Just reading an artcle about a black hole ripping a star apart due to its gravity.

https://scitechdaily.com/black-hole-tears-star-to-shreds-unleashing-cosmic-shockwaves/

Seems interesting, however I just wondered if this is a similar phenomenon that is mentioned in the Brian Cox series recently on BBC one where he mentions asteroids around planets also being pulled apart and forming rings.   As with the paper above, this new disk is also interacting with another star,

I think Professor cox talks about Phobos is going to one day break up,  some parts will burn up, however the rest will form a ring or rings around Mars.   So something similar is also happening on Saturn, where a moon is causing gaps in the rings.

Both do see similar, only clearly what happens with a black hole and star is on a massive scale by comparison.

 

Just asking

Paul

Posted

Tidal disruption (the breakup of moons that fall below the Roche limit) is essentially Newtonian physics and has been fairly well understood since the 19th century. It has little if anything to do with gravitational waves and more with physical stress on orbiting objects.

Earth for instance puts out a total energy of about 200 watts in the form of gravitational waves. It has plenty of tidal gradient to say destroy the moon if it ever gets close enough (it will be destroyed before this happens), but that 200 watts will not register on any detector we make.

Yes, an orbiting GW detector will presumably be more sensitive than LIGO, but would lack the redundancy of the multiple GW detectors on Earth unless they orbit several of them. Not sure how much redundancy is needed in space where trucks driving nearby are not going to trigger false positives.

Posted (edited)
19 minutes ago, Halc said:

Tidal disruption (the breakup of moons that fall below the Roche limit) is essentially Newtonian physics and has been fairly well understood since the 19th century. It has little if anything to do with gravitational waves and more with physical stress on orbiting objects.

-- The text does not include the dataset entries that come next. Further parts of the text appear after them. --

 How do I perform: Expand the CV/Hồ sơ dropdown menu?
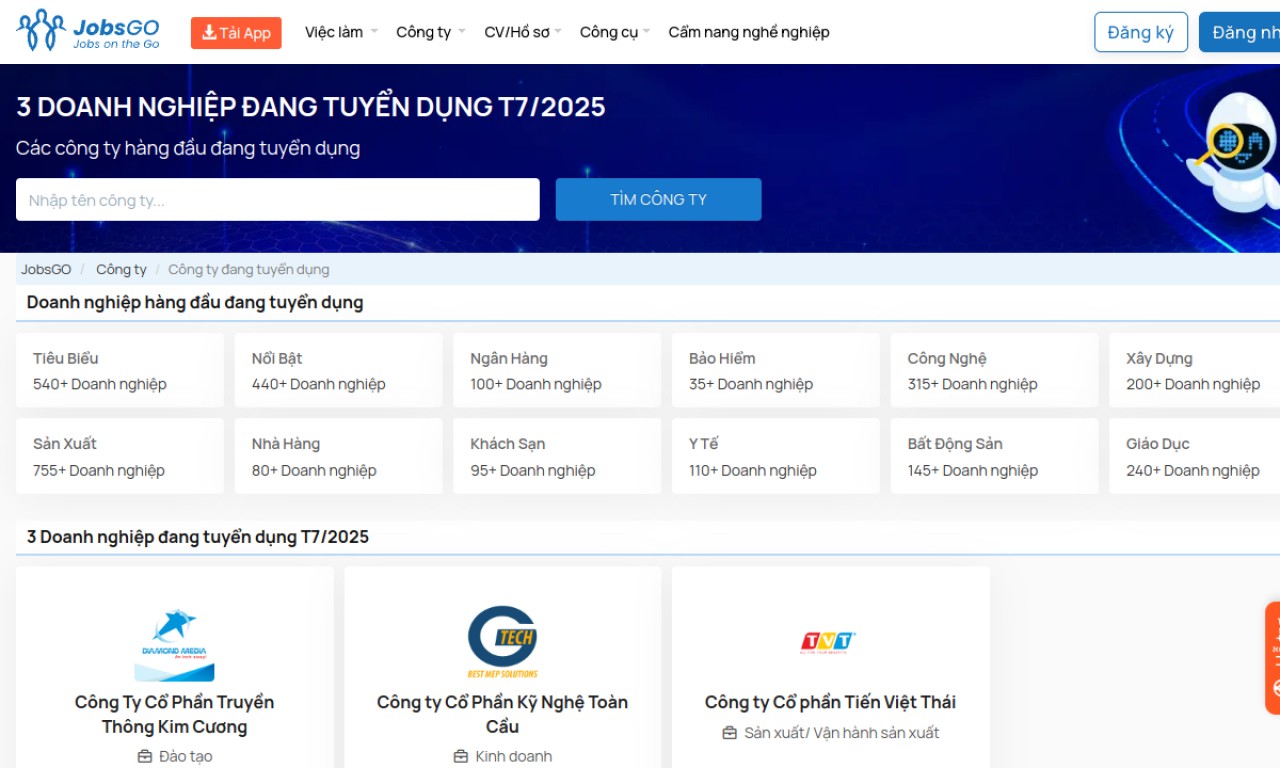(x=523, y=32)
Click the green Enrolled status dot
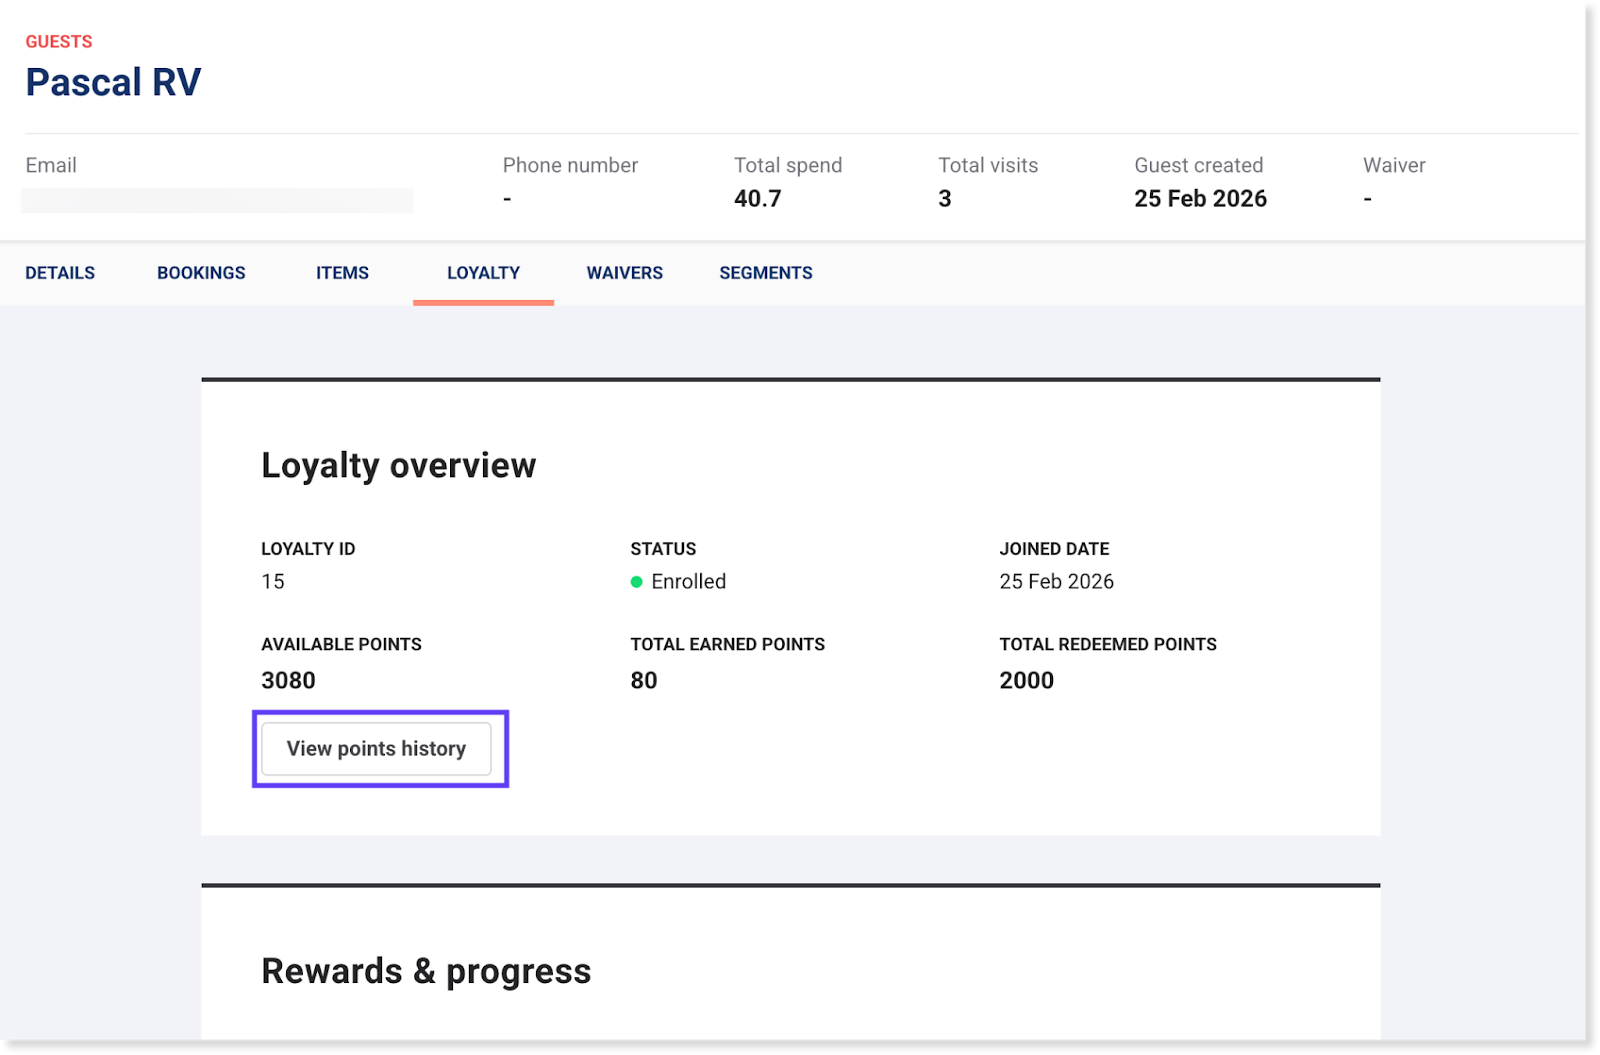 (x=636, y=582)
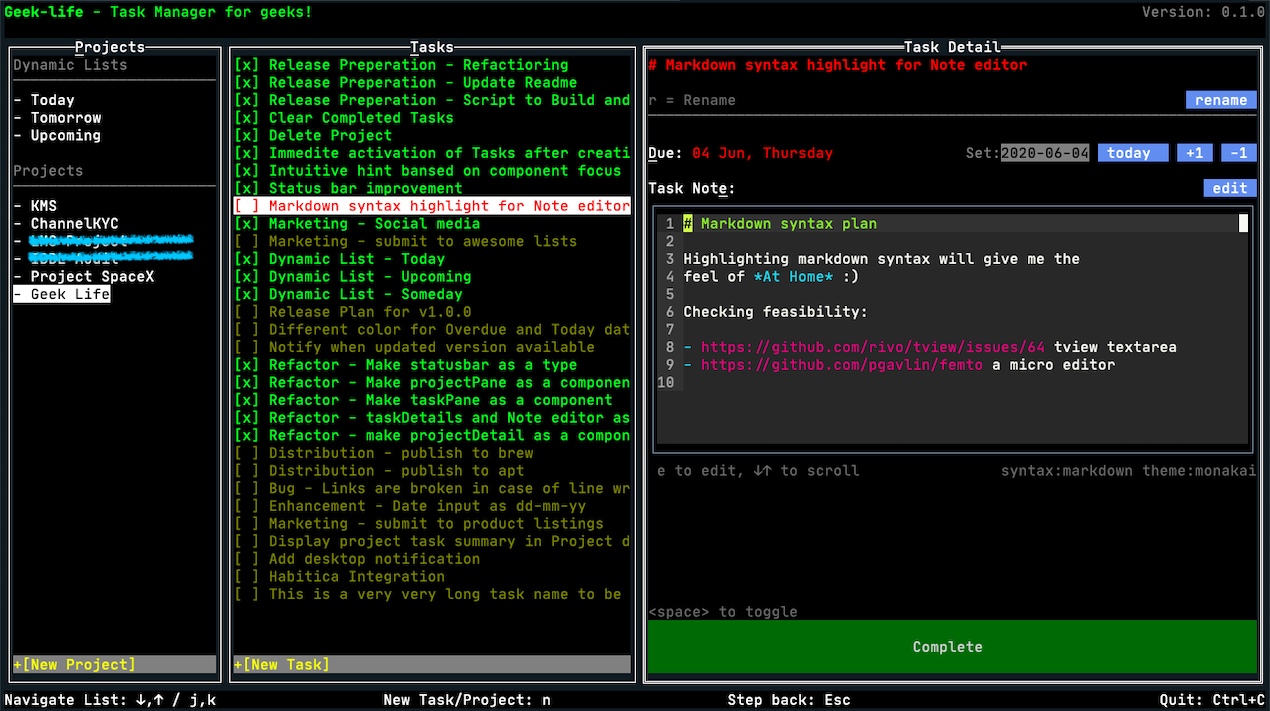This screenshot has height=711, width=1270.
Task: Click the green Complete button
Action: click(x=947, y=647)
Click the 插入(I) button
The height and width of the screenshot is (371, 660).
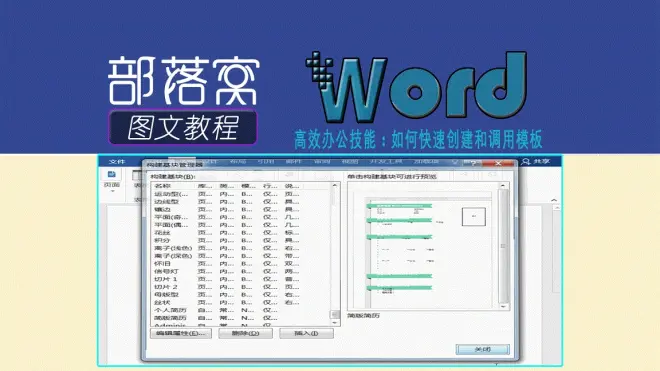point(306,334)
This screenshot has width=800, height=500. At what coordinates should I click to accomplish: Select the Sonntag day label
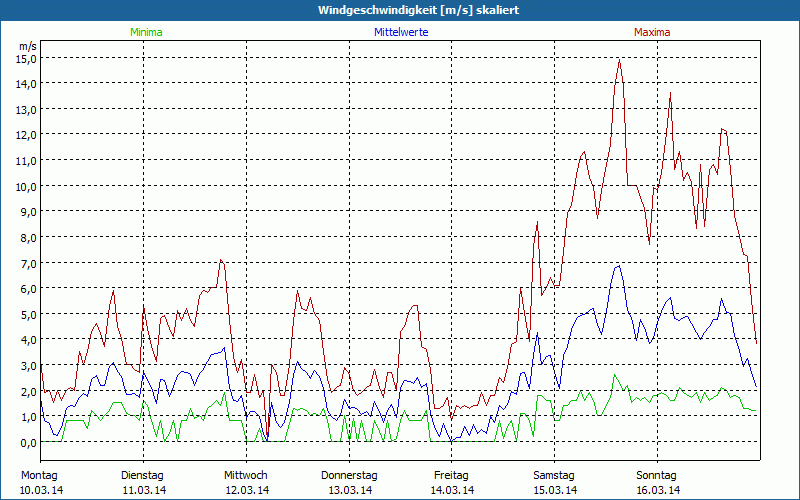[657, 475]
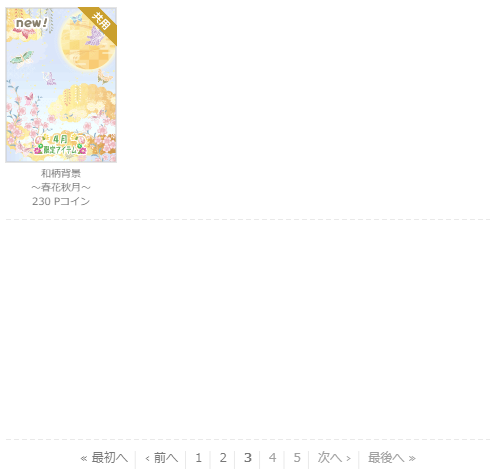Image resolution: width=495 pixels, height=475 pixels.
Task: Click the new! badge on the item
Action: tap(32, 23)
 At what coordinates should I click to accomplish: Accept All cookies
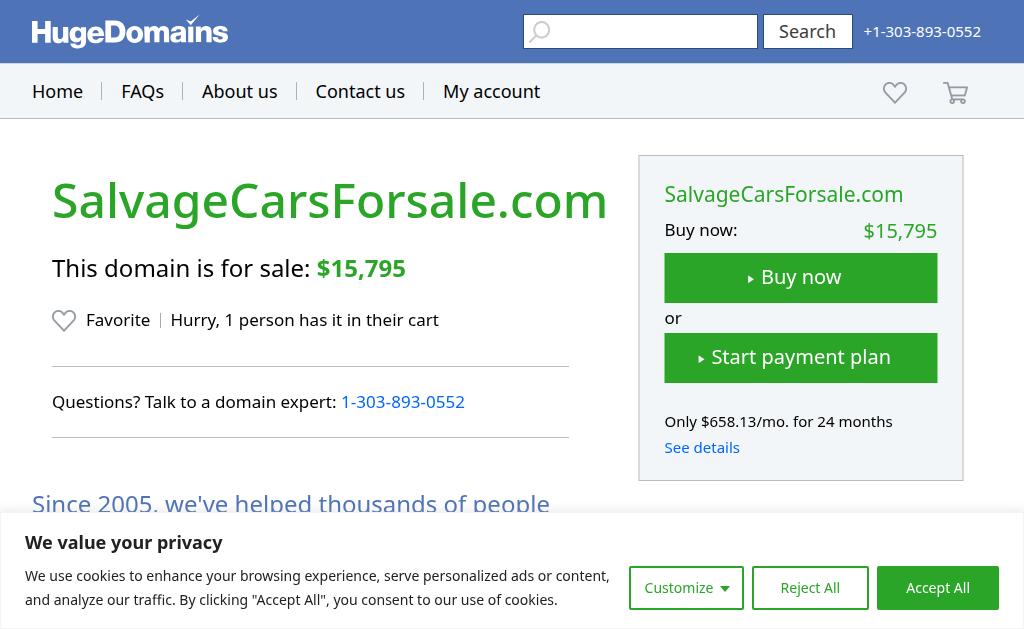point(937,588)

Earth for instance puts out a total energy of about 200 watts in the form of gravitational waves. It has plenty of tidal gradient to say destroy the moon if it ever gets close enough (it will be destroyed before this happens), but that 200 watts will not register on any detector we make.

Yes, an orbiting GW detector will presumably be more sensitive than LIGO, but would lack the redundancy of the multiple GW detectors on Earth unless they orbit several of them. Not sure how much redundancy is needed in space where trucks driving nearby are not going to trigger false positives.

The main advantage is the potential to detect longer wavelengths the arm length of LIGO can only accept a certain range. Longer arm detection range will allow detection of longer GW wavelengths much like that of an antenna for optimal detection is a quarter wavelength. LIGO however uses multiple beams to increase its sensitivity range. Though quite frankly any GW waves generated by Phobos is well out of any practical means of detection.